EXTRAHIERTER TEXT:
2. Zur Revision der beklagten Parteien:
Die Ermittlung der für den Preisminderungsanspruch oder die Vergütung nach § 872 ABGB maßgeblichen Wertansätze ist im wesentlichen eine Tatfrage. Im übrigen kommt den hiefür maßgeblichen Rechtsfragen eine über den Einzelfall hinausgehende erhebliche Bedeutung im Sinne des § 502 Abs.4 Z 1 ZPO nicht zu. Nach ständiger Rechtsprechung ist im Rahmen der Schadenersatzpflicht nach § 932 Abs.1 Schlußsatz ABGB nur der durch das Fehlen der zugesagten Eigenschaft oder den Mangel entstandene Schade zu ersetzen, nicht aber der Nachteil, den der Erwerber schon durch das bloße Fehlen der zugesagten Eigenschaft oder das bloße Vorhandensein des Mangels erleidet (SZ 44/20, SZ 46/39, SZ 48/56, MietSlg.29.112, SZ 54/81). Zu den im Schrifttum allerdings vorhandenen Gegenansichten (erstmals vor allem Welser in JBl.1976, 127) wurde vom Obersten Gerichtshof schon Stellung genommen. Neue Argumente werden in der Revision nicht vorgetragen, sodaß kein Anlaß zu einer neuerlichen Prüfung dieses Rechtsproblems besteht. Die Frage, ob auf Grund der konkreten Gestaltung des vorliegenden Kaufvertrages die Zinsen schon ab 1.5.1982 gebühren oder ob sie erst ab dem Zeitpunkt zustehen, in dem das Vorliegen eines vorher umstrittenen Rechtsmangels feststand, stellt keine erhebliche Rechtsfrage iSd § 502 Abs.4 Z 1 ZPO dar.
Da in den Revisionsbeantwortungen auf die Unzulässigkeit der Revisionen der Gegenseite nicht hingewiesen wurde, haben die Parteien diese Kosten gemäß §§ 50, 40, 41 ZPO selbst zu tragen.

ERFORDERLICHE HANDLUNG A: Kopiere aus dem Entscheidungsauszug wortgetreu die Passage, beginnend mit "Da in den Revisionsbeantwortungen" und weiter bis einschließlich "selbst zu tragen.".
ERFORDERLICHE HANDLUNG B:
Beantworte anhand des Entscheidungsauszugs die folgenden Fragen.
(i) Auf welche Paragraphen der ZPO stützt sich die Entscheidung, dass die Parteien die Kosten der Revisionsbeantwortungen selbst zu tragen haben?
(ii) Ab welchem Datum könnten die Zinsen nach der einen der beiden genannten Möglichkeiten gebühren?
(iii) Welcher Autor hat laut dem Text erstmals eine Gegenansicht im Schrifttum vertreten, und an welcher Fundstelle?
Die anschließenden Zeilen sind eigenständiges Material und haben mit dem Entscheidungsauszug nichts zu tun.

DATENSÄTZE:
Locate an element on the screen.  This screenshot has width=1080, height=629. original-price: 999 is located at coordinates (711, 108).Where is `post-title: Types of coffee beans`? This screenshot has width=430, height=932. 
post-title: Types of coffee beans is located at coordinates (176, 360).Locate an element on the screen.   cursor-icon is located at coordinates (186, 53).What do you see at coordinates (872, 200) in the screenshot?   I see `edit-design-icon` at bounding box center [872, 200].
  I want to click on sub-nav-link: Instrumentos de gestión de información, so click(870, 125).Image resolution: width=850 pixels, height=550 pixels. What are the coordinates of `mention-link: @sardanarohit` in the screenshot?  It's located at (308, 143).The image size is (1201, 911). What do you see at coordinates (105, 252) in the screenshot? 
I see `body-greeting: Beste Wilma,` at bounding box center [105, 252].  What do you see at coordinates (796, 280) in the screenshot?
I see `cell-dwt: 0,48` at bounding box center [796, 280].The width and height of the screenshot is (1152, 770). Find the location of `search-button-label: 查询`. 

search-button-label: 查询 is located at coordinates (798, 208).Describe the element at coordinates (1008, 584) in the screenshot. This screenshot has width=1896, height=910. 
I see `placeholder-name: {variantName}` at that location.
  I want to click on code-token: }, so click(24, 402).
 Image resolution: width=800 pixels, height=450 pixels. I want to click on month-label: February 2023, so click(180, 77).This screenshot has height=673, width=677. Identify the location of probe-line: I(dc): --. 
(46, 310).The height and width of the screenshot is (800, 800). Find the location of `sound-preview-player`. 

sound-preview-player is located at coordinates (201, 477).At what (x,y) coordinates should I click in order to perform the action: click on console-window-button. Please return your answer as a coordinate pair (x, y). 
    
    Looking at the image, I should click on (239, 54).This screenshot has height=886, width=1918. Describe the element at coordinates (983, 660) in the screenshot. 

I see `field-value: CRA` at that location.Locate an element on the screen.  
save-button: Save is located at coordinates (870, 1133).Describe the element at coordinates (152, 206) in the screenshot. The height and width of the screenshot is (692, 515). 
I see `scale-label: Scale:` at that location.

LÖSUNG DER AUFGABE A:
Da in den Revisionsbeantwortungen auf die Unzulässigkeit der Revisionen der Gegenseite nicht hingewiesen wurde, haben die Parteien diese Kosten gemäß §§ 50, 40, 41 ZPO selbst zu tragen.

LÖSUNG DER AUFGABE B:
(i) §§ 50, 40, 41 ZPO
(ii) Ab 1.5.1982
(iii) Welser, in JBl.1976, 127